The task » Leave the pictures out and reproduce, exactly, the lines from the one with "You are a computer-use agent. Viewport: 1262px" through the end of the entries below.

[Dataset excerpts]
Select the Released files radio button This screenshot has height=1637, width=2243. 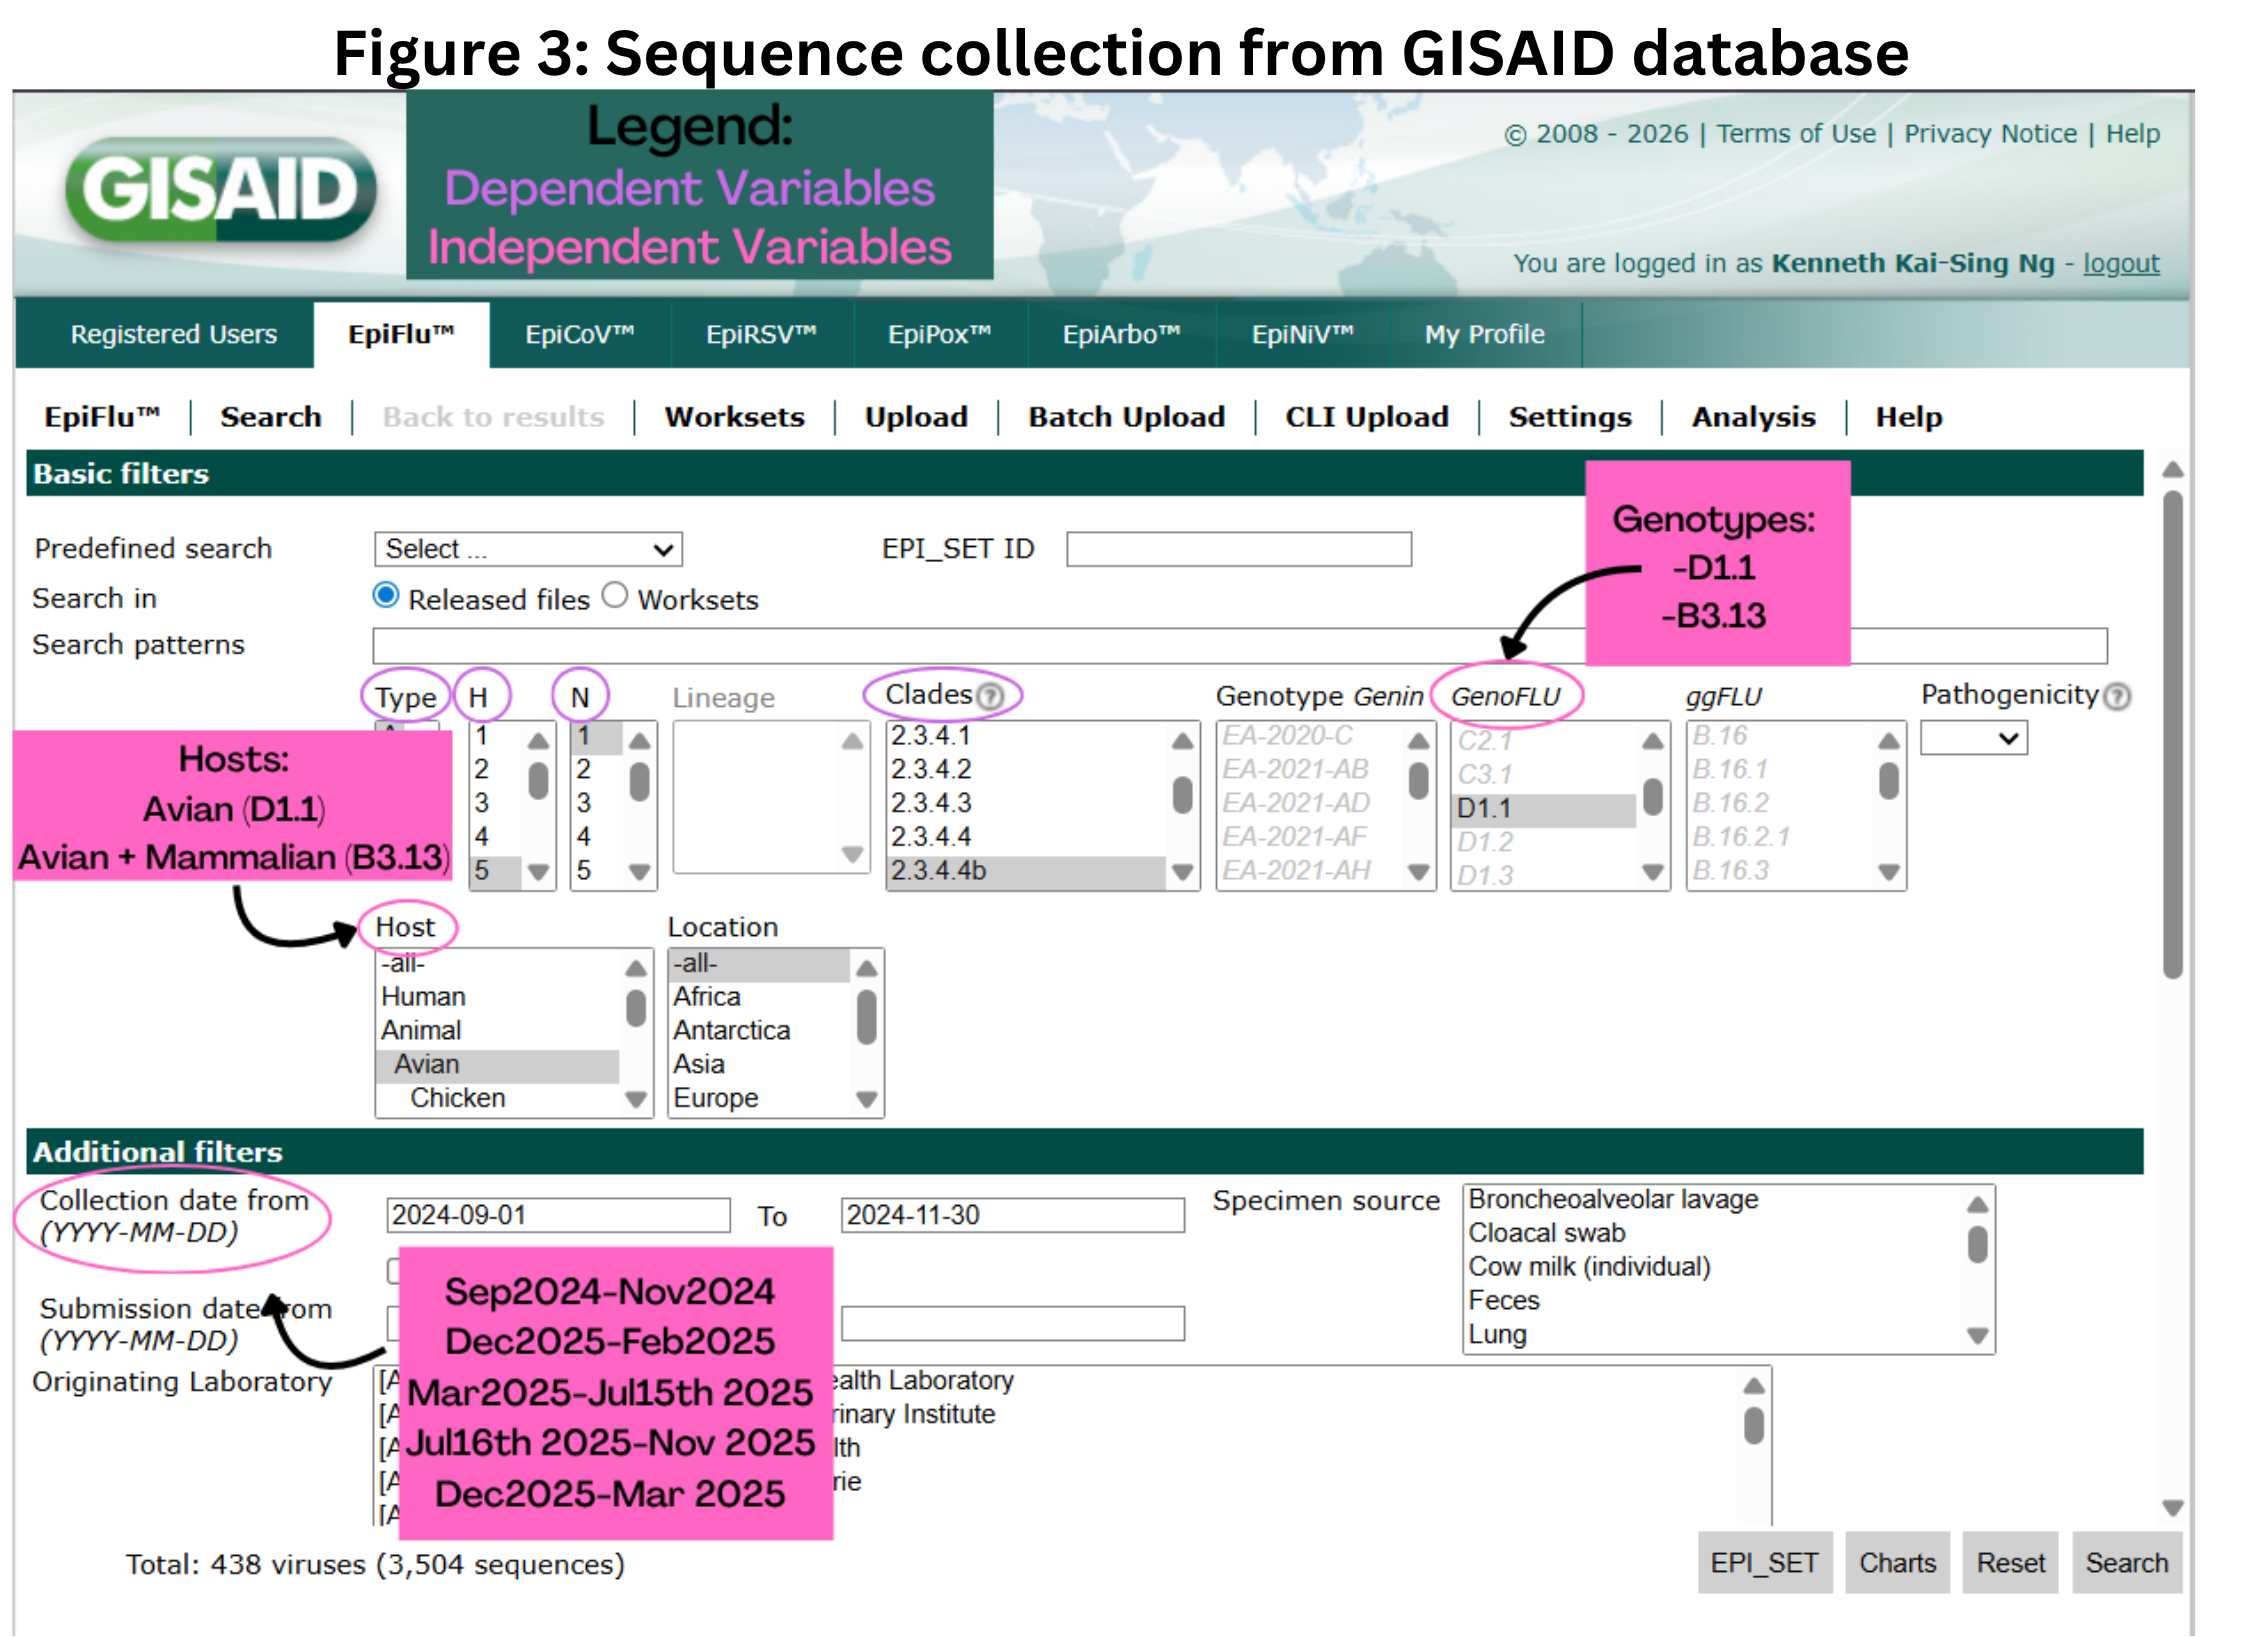(385, 596)
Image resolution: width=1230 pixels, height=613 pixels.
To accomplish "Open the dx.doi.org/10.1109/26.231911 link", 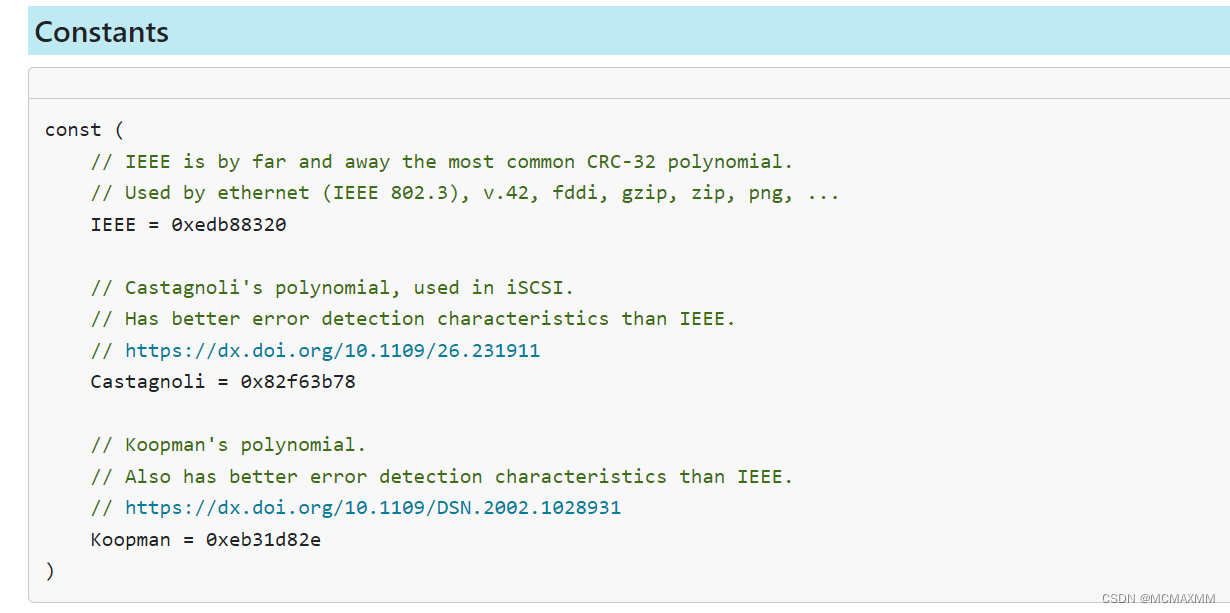I will (x=332, y=351).
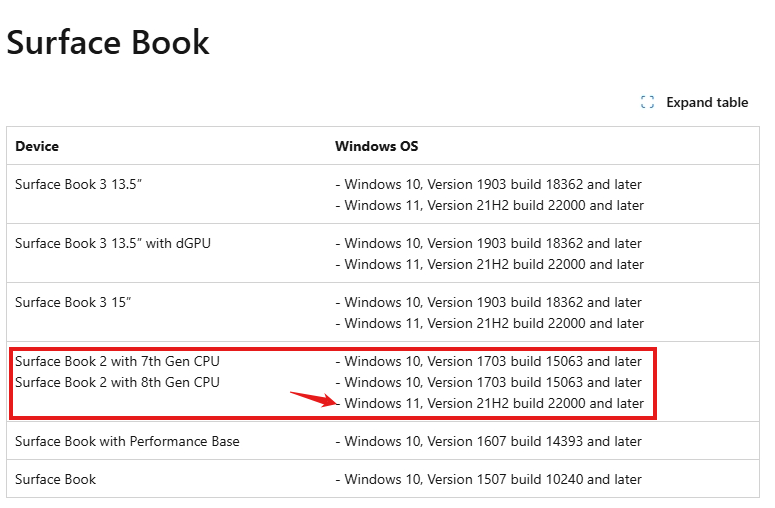Click the Windows 11 line in the Surface Book 3 15" row
775x508 pixels.
(x=494, y=323)
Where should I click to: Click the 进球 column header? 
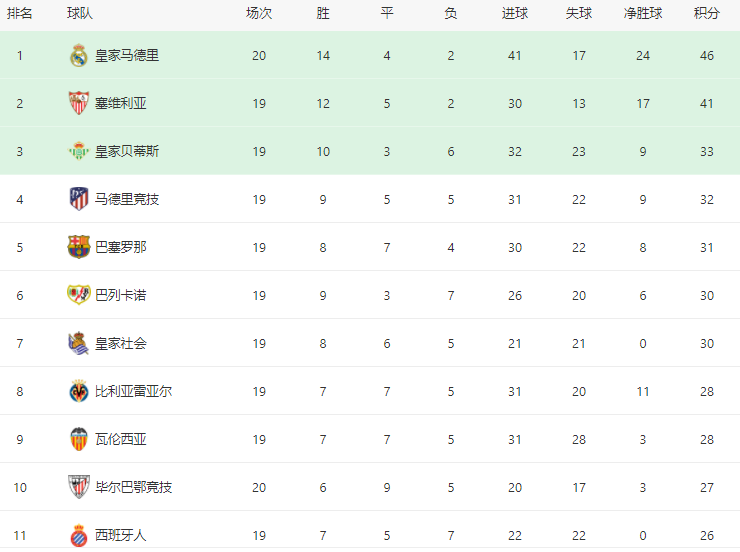point(515,13)
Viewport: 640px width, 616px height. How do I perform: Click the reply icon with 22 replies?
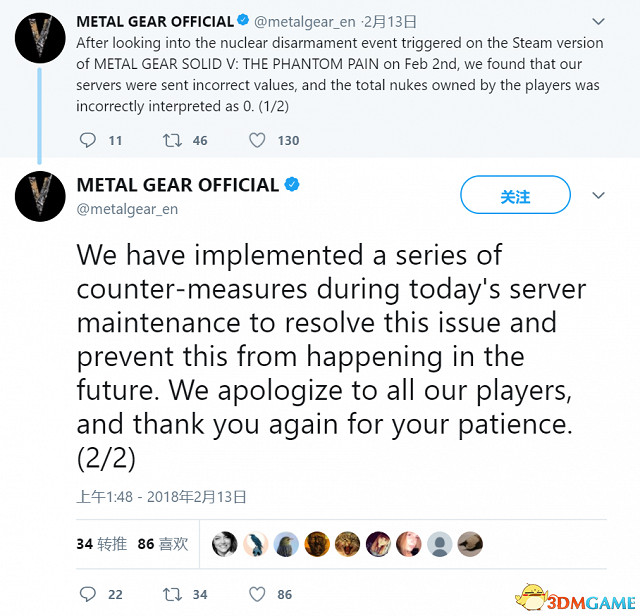[87, 594]
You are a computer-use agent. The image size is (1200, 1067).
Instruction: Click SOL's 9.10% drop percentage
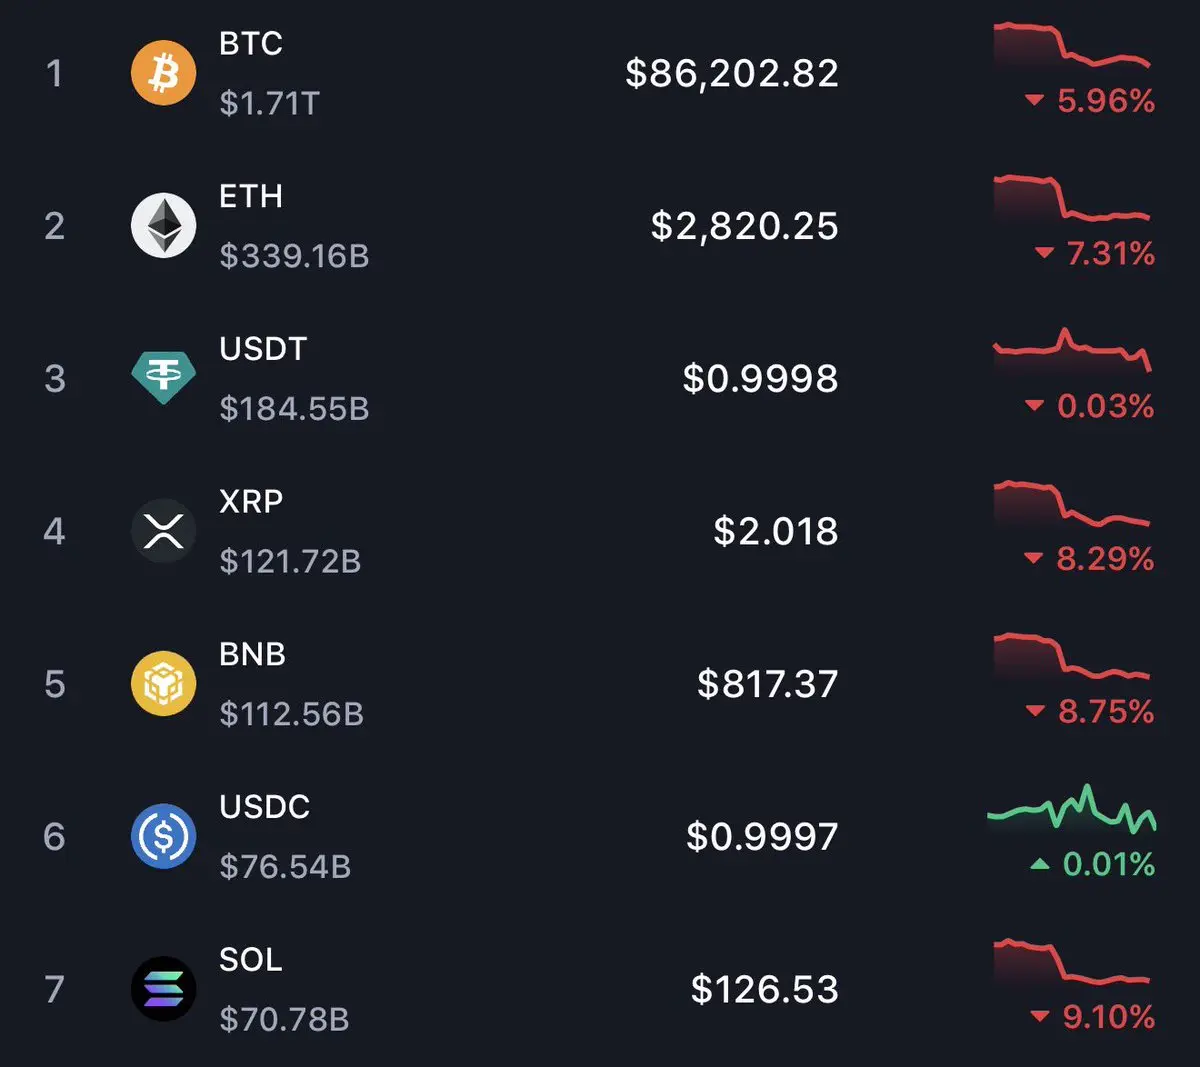[x=1093, y=1017]
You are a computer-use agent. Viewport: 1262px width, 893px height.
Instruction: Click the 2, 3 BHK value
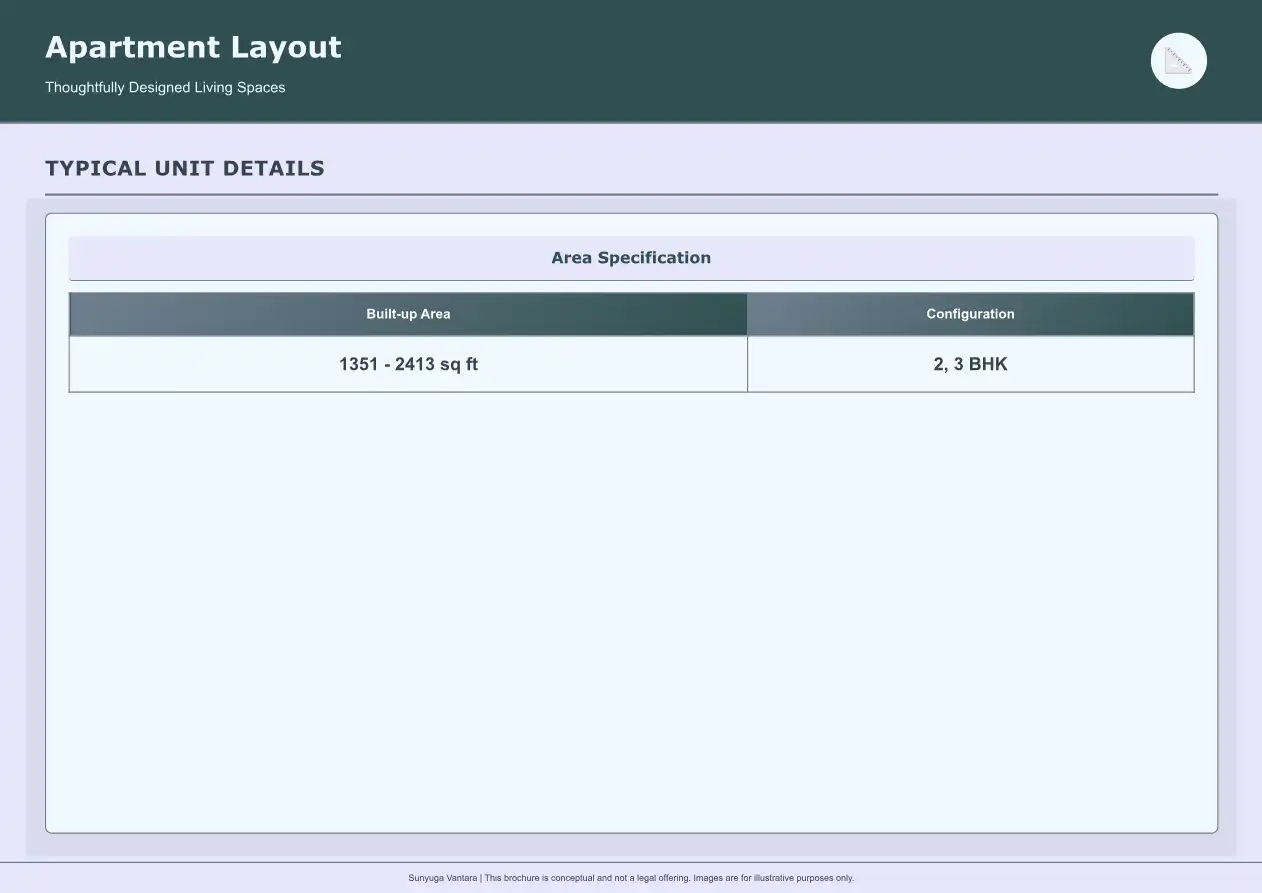pos(970,364)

Task solution »
You are a computer-use agent. Viewport: 1262px width, 893px height.
Instruction: Click the 2, 3 BHK value
pos(970,364)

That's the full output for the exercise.